People argue that search engines shouldn't require websites to follow rules and principles in order to be indexed. They argue that all relevant text should appear on searches and not just the ones that have been 'optimised' by unlicensed search marketing professionals.
However, search engines are trying to improve; they cannot figure out such specified details in searches that may or may not relevant. Searches such as 'my friend, a blonde haired, blue eyed girl' are not helpful to the search engine because it is difficult to get a search engine or crawler to understand such specifics in photographs. Luckily, SEO is a practise allows webmasters to provide clues for the search engine to then understand the content. Adding structure to your content is essential to SEO, for it to be able to read your search request accurately and efficiently.

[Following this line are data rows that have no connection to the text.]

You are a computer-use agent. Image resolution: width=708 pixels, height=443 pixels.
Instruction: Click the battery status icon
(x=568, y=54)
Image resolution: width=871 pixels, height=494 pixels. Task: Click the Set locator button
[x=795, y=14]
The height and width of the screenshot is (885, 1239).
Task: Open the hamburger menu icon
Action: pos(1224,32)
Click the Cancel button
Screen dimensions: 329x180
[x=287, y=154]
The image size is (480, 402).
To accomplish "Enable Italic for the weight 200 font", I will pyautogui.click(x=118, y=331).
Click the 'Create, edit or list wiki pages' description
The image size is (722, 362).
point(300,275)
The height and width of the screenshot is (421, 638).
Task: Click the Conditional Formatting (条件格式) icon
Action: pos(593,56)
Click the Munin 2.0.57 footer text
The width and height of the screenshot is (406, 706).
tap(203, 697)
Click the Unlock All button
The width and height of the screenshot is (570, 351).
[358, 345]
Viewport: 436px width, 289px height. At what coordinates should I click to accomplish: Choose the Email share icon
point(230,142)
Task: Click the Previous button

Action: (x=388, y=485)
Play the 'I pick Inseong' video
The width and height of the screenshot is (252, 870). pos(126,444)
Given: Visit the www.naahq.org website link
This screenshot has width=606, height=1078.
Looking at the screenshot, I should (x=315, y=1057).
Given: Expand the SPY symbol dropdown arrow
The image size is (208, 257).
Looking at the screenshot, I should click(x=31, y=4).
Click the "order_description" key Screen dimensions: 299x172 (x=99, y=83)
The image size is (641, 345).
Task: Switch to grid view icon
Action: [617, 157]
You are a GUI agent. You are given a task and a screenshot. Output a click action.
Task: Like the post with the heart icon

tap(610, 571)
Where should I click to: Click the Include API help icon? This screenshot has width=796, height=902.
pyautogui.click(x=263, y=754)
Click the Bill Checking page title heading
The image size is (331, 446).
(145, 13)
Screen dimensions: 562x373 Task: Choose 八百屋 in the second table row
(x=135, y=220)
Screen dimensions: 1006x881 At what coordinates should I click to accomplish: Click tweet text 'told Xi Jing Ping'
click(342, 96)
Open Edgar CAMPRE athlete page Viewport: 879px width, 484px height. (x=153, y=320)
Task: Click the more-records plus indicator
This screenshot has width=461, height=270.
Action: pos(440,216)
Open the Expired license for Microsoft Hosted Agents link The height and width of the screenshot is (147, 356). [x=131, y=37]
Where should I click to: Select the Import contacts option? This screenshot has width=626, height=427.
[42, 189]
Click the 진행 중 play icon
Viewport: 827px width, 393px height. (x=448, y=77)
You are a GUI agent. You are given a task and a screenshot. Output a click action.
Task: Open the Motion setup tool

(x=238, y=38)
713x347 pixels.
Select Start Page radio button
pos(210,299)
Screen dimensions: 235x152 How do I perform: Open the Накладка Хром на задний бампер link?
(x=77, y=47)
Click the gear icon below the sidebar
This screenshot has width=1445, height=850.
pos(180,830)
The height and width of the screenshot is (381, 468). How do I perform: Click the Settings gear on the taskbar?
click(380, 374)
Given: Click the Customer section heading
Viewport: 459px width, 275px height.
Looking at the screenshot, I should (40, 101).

In my opinion, SEO is a useful and essential practise in order for the search engine to notice your website, taking into account the limitations of search engines gives you access to alter your web content in a way for the search engines to understand.
SEO faults
The most common faults in inclusion and rankings are:
Issues crawling & indexing
- Online forms: Any websites with logins or any other online forms don't really appear on search engines, because they don't fully complete them.
- Duplicate pages: Creating or copying information from other websites means that your website will be lost in rankings as it's just a duplicate.
- Blocked in the code: When the crawler occurs errors in the directives, this could possibly lead to the whole search engine shutting down.
- Poor link structures: If the search engines are finding it difficult to read the website's link structure, the search engines' index may deem it as unimportant and will then be minimally exposed in the search.
- Non-text content: Search engines still find it difficult to read bigger documents such as: Audio, photos, images, video and plug-in content.
Problems matching queries to content
- Uncommon terms: Different people have different terms for objects which can cause problems for the search engine. For example, if someone is looking to find a fridge but they call it a 'refrigerator'.
- Language and internalisation subtleties: The search engine may be confused by different people's spellings, for example, 'Colour' and 'Color'.
- Incongruous location targeting: When you are targeting content in English when the majority of the visitors on your website are from France.
- Mixed contextual signals: When the title of a blog or any text is misleading to the body of the text.
Make sure that if you create a website you market it accordingly- the search engines themselves have no idea of how good the content quality of your website is. The search engines base their results on what is popular (what majorities of people are looking at currently).
Indexable content
In order to get better engine rankings you should use HTML files as much as possible, since that is the file format that search engines read most efficiently. If your website needs more advanced methods, they are able to access them for visual display styles. For example:
- Instead of Java plug-ins or Flash use text on the page.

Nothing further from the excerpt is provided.